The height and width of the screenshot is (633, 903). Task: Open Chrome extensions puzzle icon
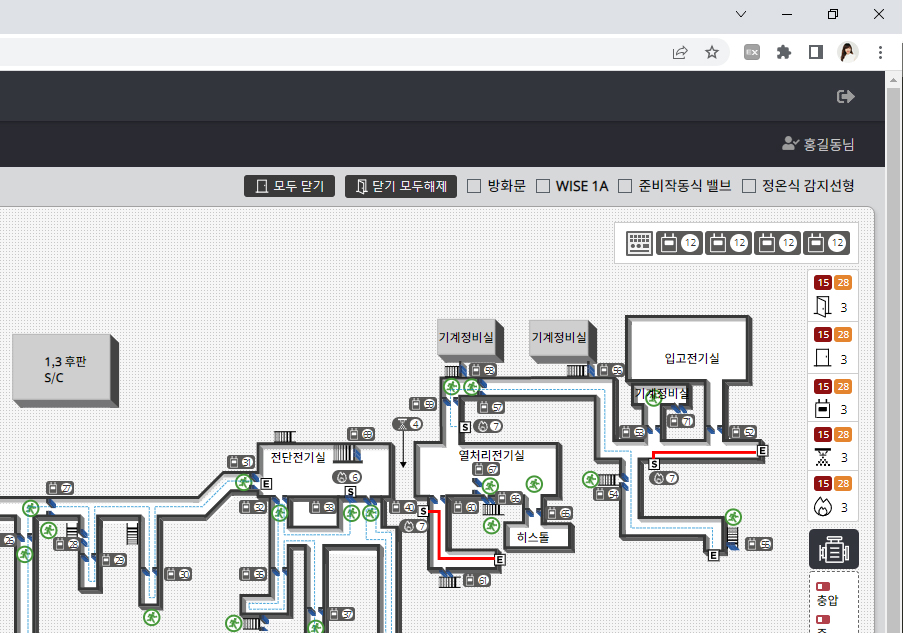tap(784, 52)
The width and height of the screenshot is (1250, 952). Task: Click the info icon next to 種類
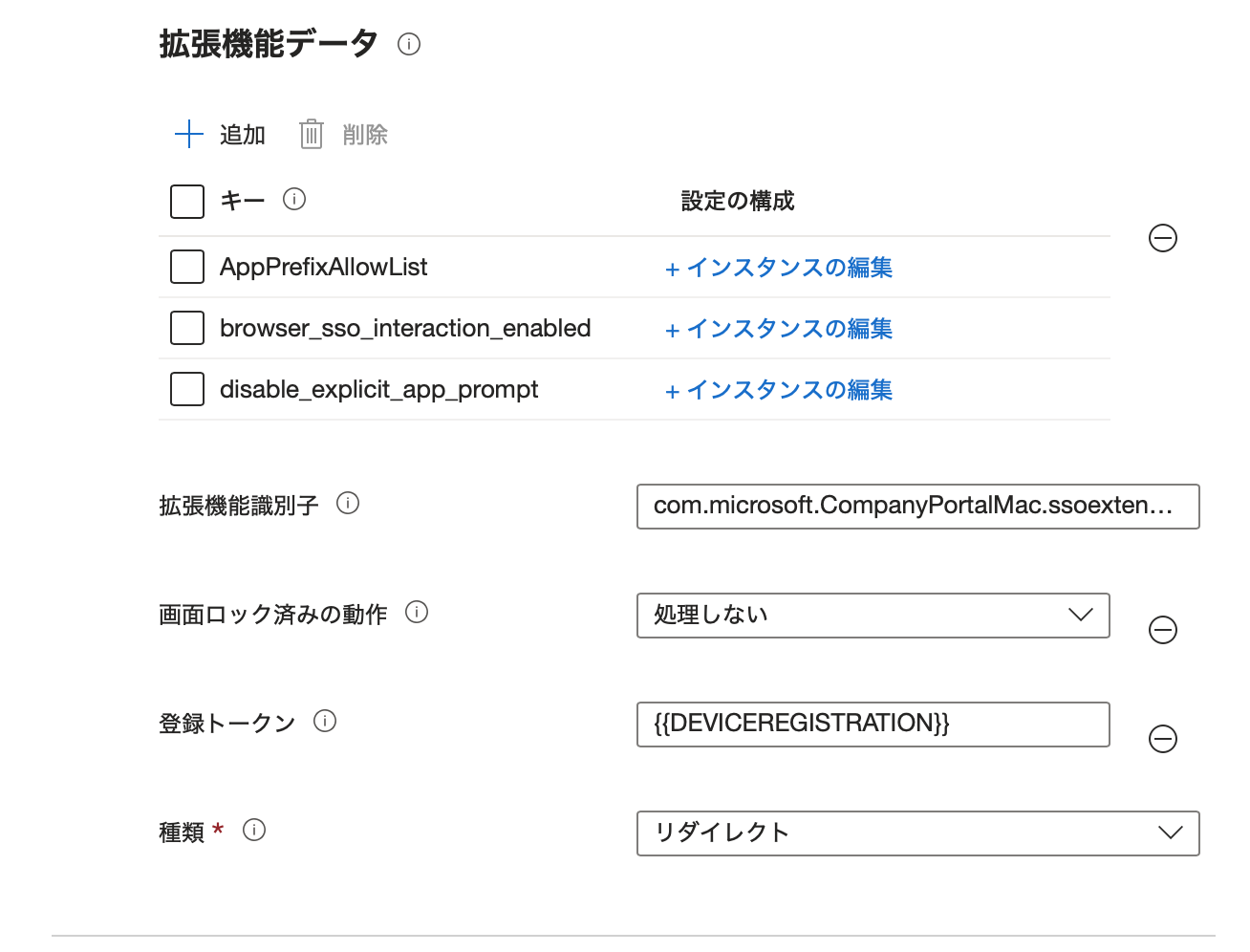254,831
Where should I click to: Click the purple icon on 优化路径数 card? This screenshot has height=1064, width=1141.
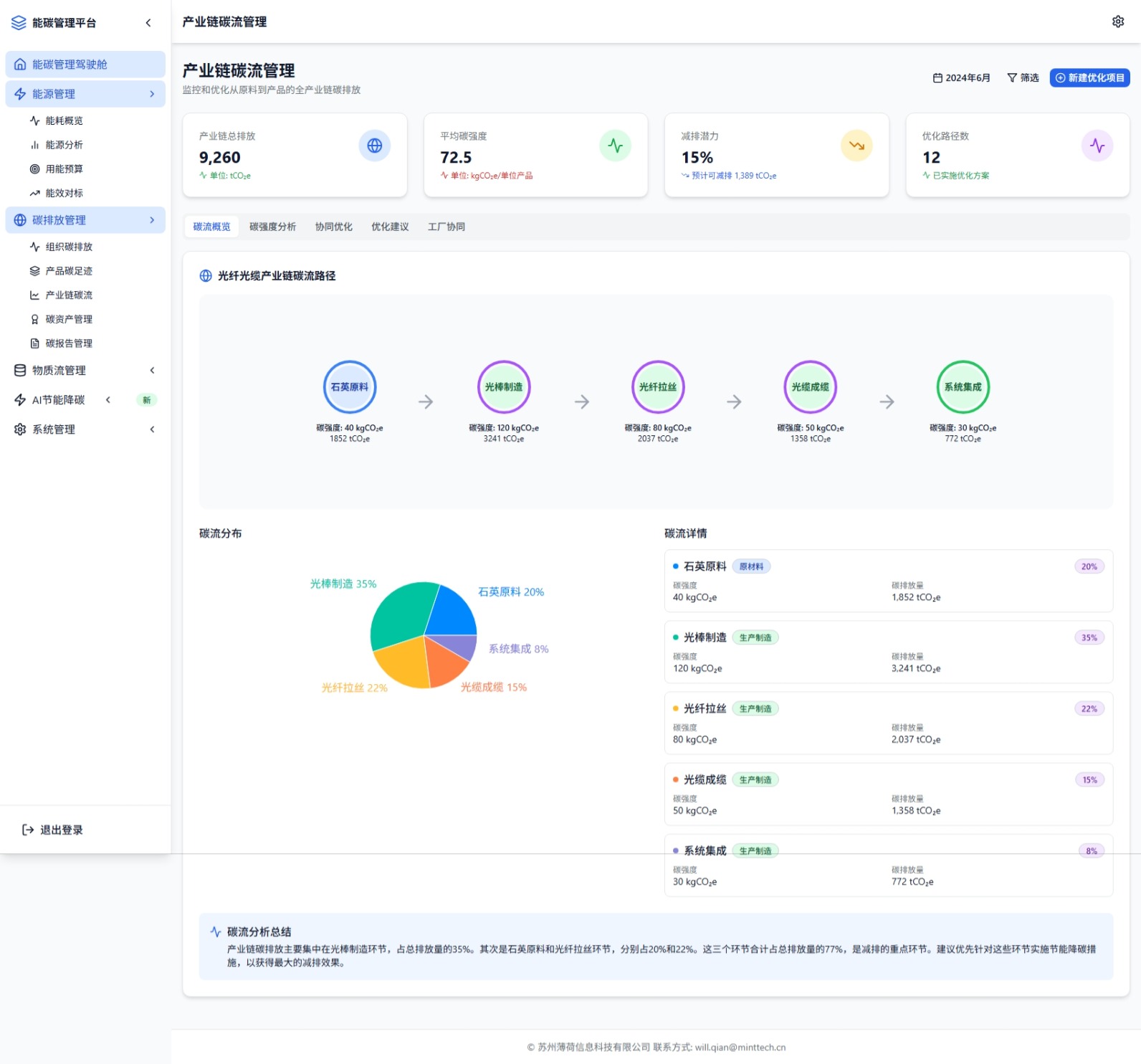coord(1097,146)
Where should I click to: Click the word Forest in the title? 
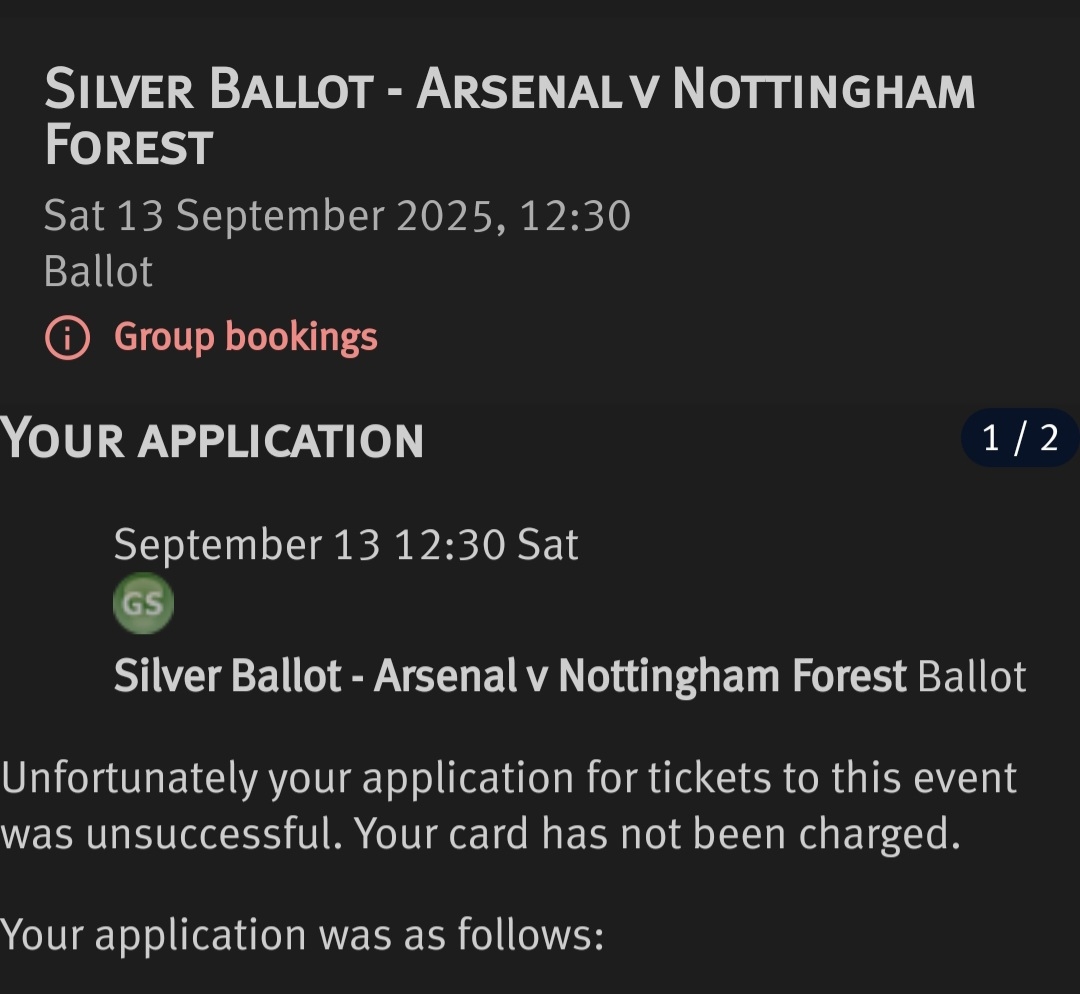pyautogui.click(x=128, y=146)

------------------------------

_Directions_
Can you recast the items above as a numbered list, leaving out any blank lines and omitting the pictures?

_Completed exercise_
1. The height and width of the screenshot is (633, 903). Task: Open Chrome extensions puzzle icon
2. tap(784, 52)
3. The width and height of the screenshot is (1250, 952). Task: Click the info icon next to 種類
4. 254,831
5. Where should I click to: Click the purple icon on 优化路径数 card? This screenshot has height=1064, width=1141.
6. coord(1097,146)
7. Where should I click to: Click the word Forest in the title? 
8. pyautogui.click(x=128, y=146)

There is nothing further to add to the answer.